L’application des lois contre la corruption n’est donc toujours pas effective…

Absolument! Il n’y a qu’à constater le nombre alarmant de scandales de corruption dans les opérations économiques et financières d’entreprises étatiques. Tout le monde a à l’esprit l’affaire Sonatrach, par exemple. Mais ce n’est pas la seule, il en existe plusieurs autres. Je pense notamment au secteur des travaux publics – l’autoroute Est/Ouest – ou bien à celui de la pêche. Sans parler des poursuites judiciaires contre les walis de Blida et d’El Tarf qui sont demeurées à ce jour, au point mort. C’est tout de même aberrant que la Cour Suprême devienne un lieu de blocage judicaire. Toutes ces affaires sont finalement le résultat de règlements de compte. Récemment, à l’occasion des sommets du G20 et du G8, le Président Bouteflika a lancé un cri d’alarme sur l’état de la criminalité et de la contrebande en Afrique. Un paradoxe quand on pense à l’état d’inertie des politiques menées pour venir à bout de ces fléaux ici même en Algérie.

Le fameux Observatoire national de surveillance et de prévention de la corruption, institué en 1996 par l’ancien président Liamine Zeroual, est-il la dernière tentative?

Pour en revenir à la mise en place de l’Agence de prévention et de lutte contre la corruption, inscrite dans la loi de 2006 est toujours en attente d’être mise en service, la directive adressée par le Chef de l’État à son Premier Ministre, Ahmed Ouyahia, en décembre 2009, prévoit plutôt la création de deux instances distinctes, et non pas seulement une seule entité qui serait chargée, à la fois, de prévenir et de lutter contre la corruption.
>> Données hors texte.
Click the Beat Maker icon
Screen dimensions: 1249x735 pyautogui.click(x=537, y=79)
Cette directive prévoit en effet la création d’un « Observatoire de prévention de la corruption » et d’une « Agence de répression de la corruption ». Il semble à priori incompréhensible que l’on décide de l’instauration d’un observatoire de prévention de la corruption sans apporter des modifications à la loi de 2006 et annoncer préalablement la décomposition de « l’organe » en deux entités. C’est là un manque de rigueur qui illustre l’absence de cohérence et de volonté politique pour mener de front une lutte efficace contre la corruption.
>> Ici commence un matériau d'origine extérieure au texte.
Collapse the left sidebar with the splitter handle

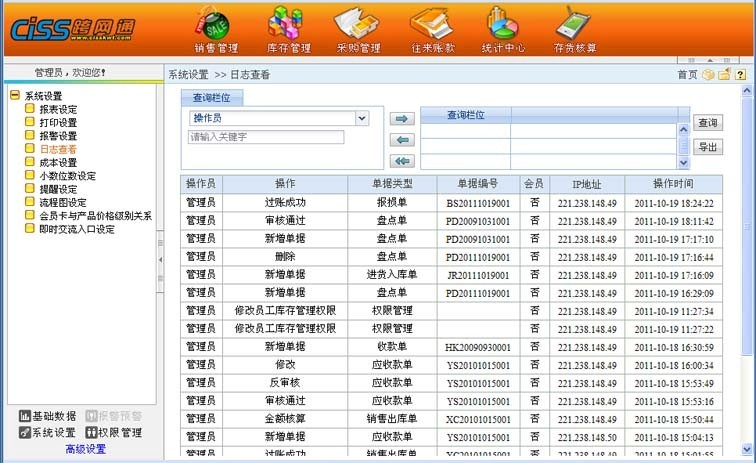[x=160, y=260]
Comment accueillez-vous la récente demande initiée par le député Ali Brahimi et parrainée par 24 autres de ses collègues de créer une commission d’enquête parlementaire sur le phénomène de la corruption?
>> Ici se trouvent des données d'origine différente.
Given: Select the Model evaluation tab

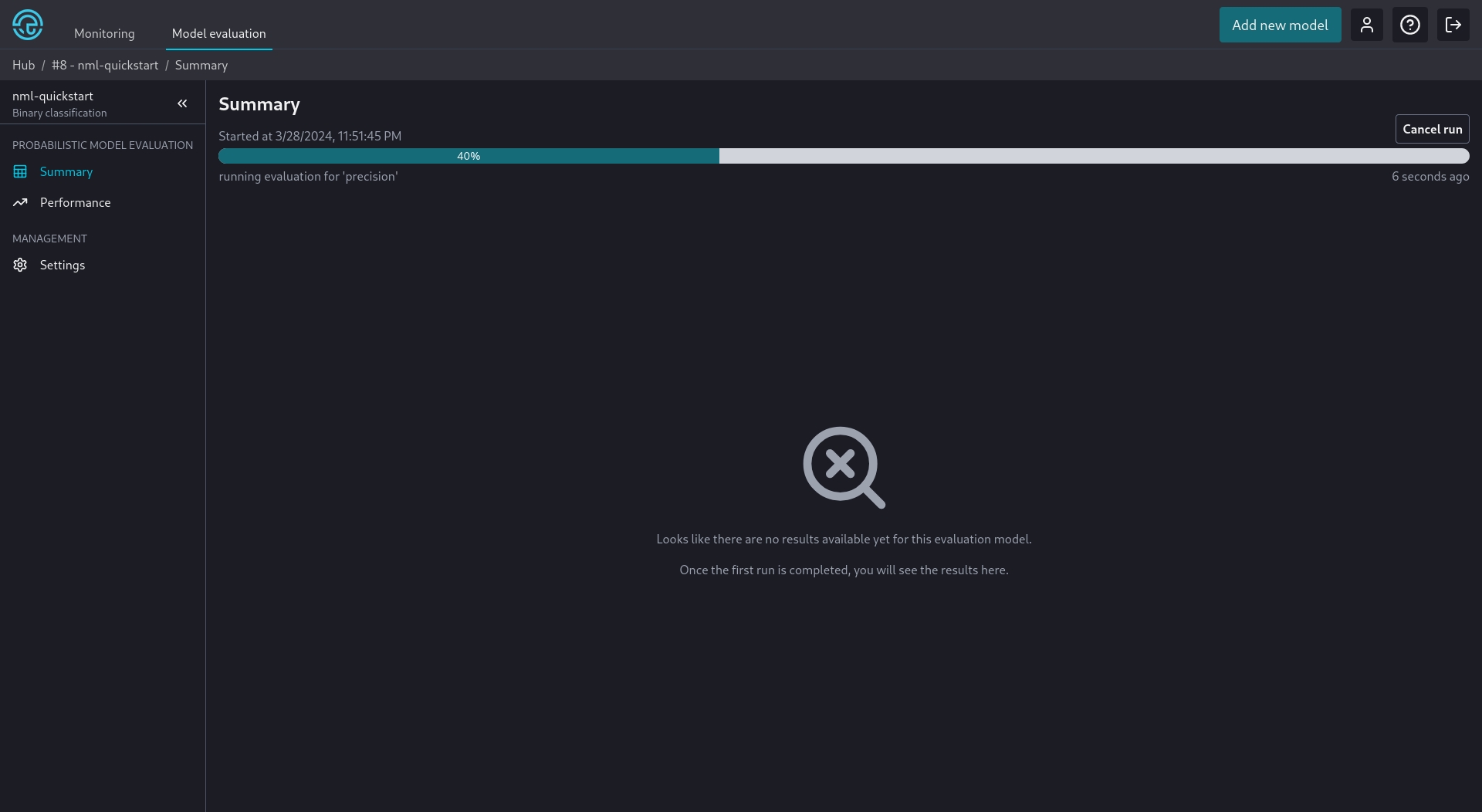Looking at the screenshot, I should pos(218,34).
Ce genre d’initiative est évidemment à saluer et à encourager. Je soutiens à tout point de vue le développement de ce dossier. Habitués à être désavoué par l’ensemble des citoyens algériens, à travers cette démonstration, les députés de l’APN font montre de beaucoup de courage. Je mets tout de même un bémol quant à la concrétisation réelle de cette commission. En effet, je ne me fais pas beaucoup d’illusion quant à l’adoption par l’ensemble de la classe politique d’un tel projet. De même que pour la lettre instruite par Ahmed Ouyahia et diffusée sous forme de circulaire qui fait état, entre autres, de l’implication de certains cabinets d’étude étrangers dans des pratiques contraires à la loi et à la morale publique. C’est à la fois un bilan complet du phénomène de la corruption en Algérie que dresse le Premier ministre, mais également des questionnements pertinents qu’il soulève sur son évolution. C’est un signe encourageant dans la lutte contre la corruption. Néanmoins, il aurait été beaucoup plus constructif d’en faire une déclaration publique plutôt que de communiquer sous forme de directives aux opérateurs concernés.